**THE REQUEST**
Do these statements agree with the HAProxy text below? (a) Clients connect to HAProxy through a backend. (b) A file ending in ".css" counts as static content. (c) Anything that is not static is treated as dynamic. Answer yes or no for each and quote the words of the text that decide it.

**TEXT BLOCK**
Content Switching in HAProxy

This has been covered many times on this blog.
As a quick introduction for readers who are not familiar with HAProxy, let’s explain how it works.

Clients will get connected to HAProxy through a Frontend. Then HAProxy routes traffic to a backend (server farm) where the load-balancing algorithm is used to choose a server.
A frontend can points to multiple backends and the choice of a backend is made through acls and use_backend rules..
Acls can be formed using fetches. A fetch is a directive which instructs HAProxy where to get content from.

Enough theory, let’s make a practical example: splitting static and dynamic traffic using the following rules:

  • Static content is hosted on domain names starting by ‘static.’ and ‘images.’
  • Static content files extensions are ‘.jpg’ ‘.png’ ‘.gif’ ‘.css’ ‘.js’
  • Static content can match any of the rule above
  • anything which is not static is considered as dynamic

The configuration sniplet below should be integrated into the HAProxy frontend. It matches the rules above to do traffic splitting. The varnish servers will stands in the bk_static farm.

frontend ft_public
 <frontend settings>
 acl static_domain  req.hdr_beg(Host) -i static. images.
 acl static_content path_end          -i .jpg .png .gif .css .js
 use_backend bk_static if static_domain or static_content
 default_backend bk_dynamic
   
backend bk_static
 <parameters related to static content delivery>

The configuration above creates 2 named acls ‘static_domain‘ and ‘static_content‘ which are used by the used_backend rule to route the traffic to varnish servers.

**RECORDS PROVIDED**

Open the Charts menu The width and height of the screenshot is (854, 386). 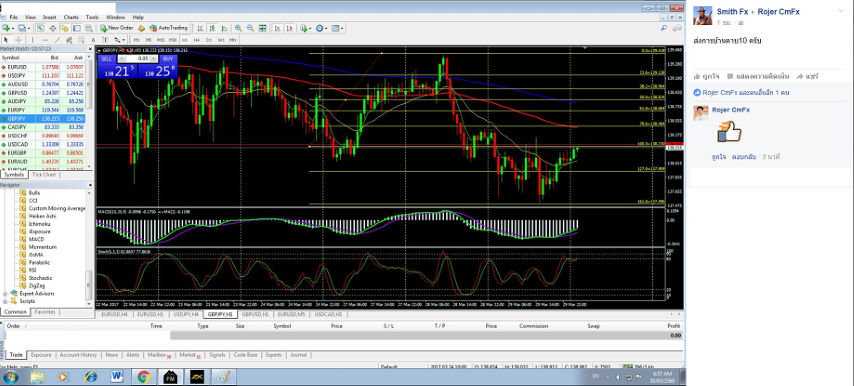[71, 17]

--

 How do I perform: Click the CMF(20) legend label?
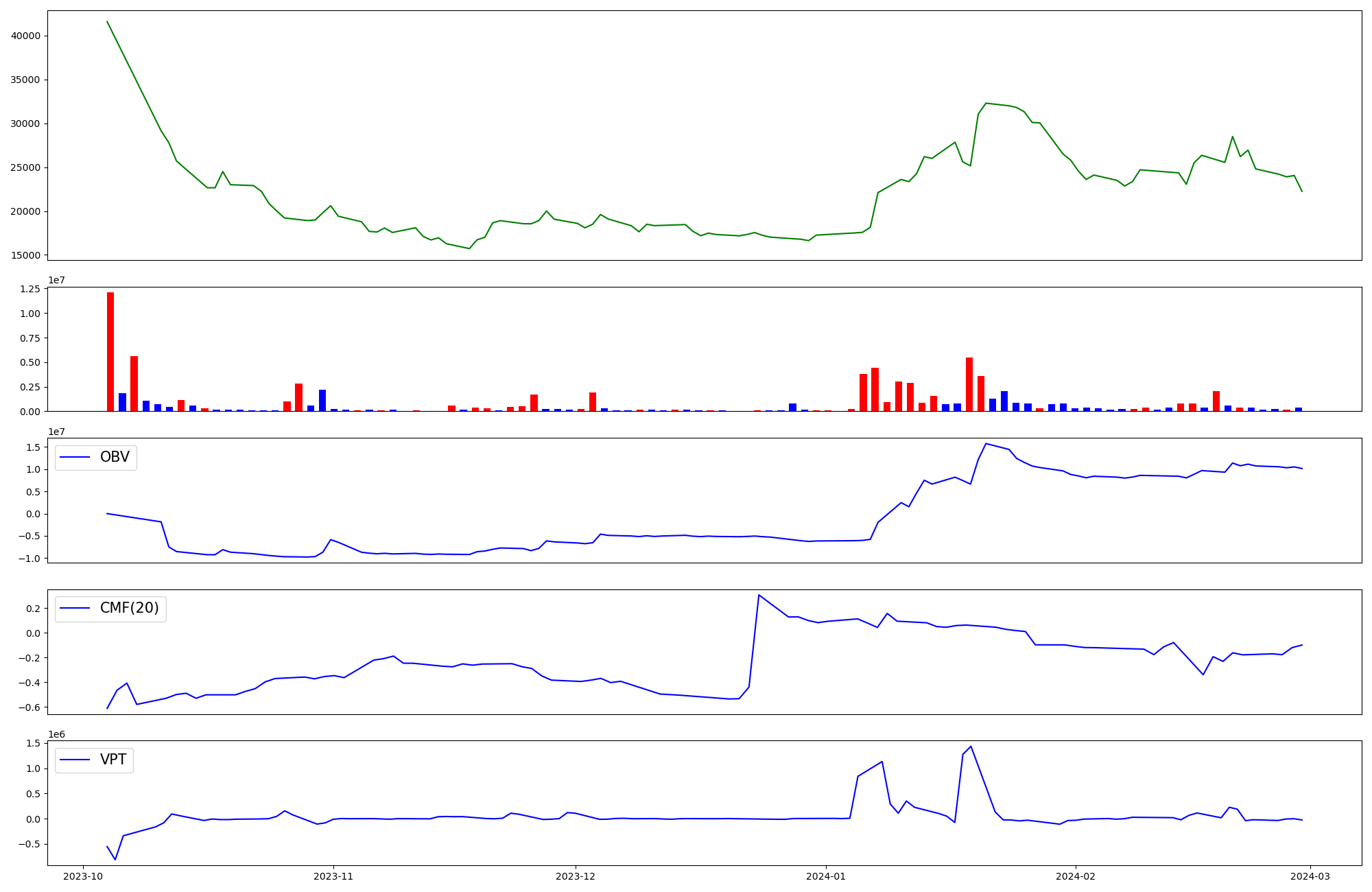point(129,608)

**THE OUTPUT**
(a) No: "Clients will get connected to HAProxy through a Frontend."
(b) Yes: "Static content files extensions are ‘.jpg’ ‘.png’ ‘.gif’ ‘.css’ ‘.js’"
(c) Yes: "anything which is not static is considered as dynamic"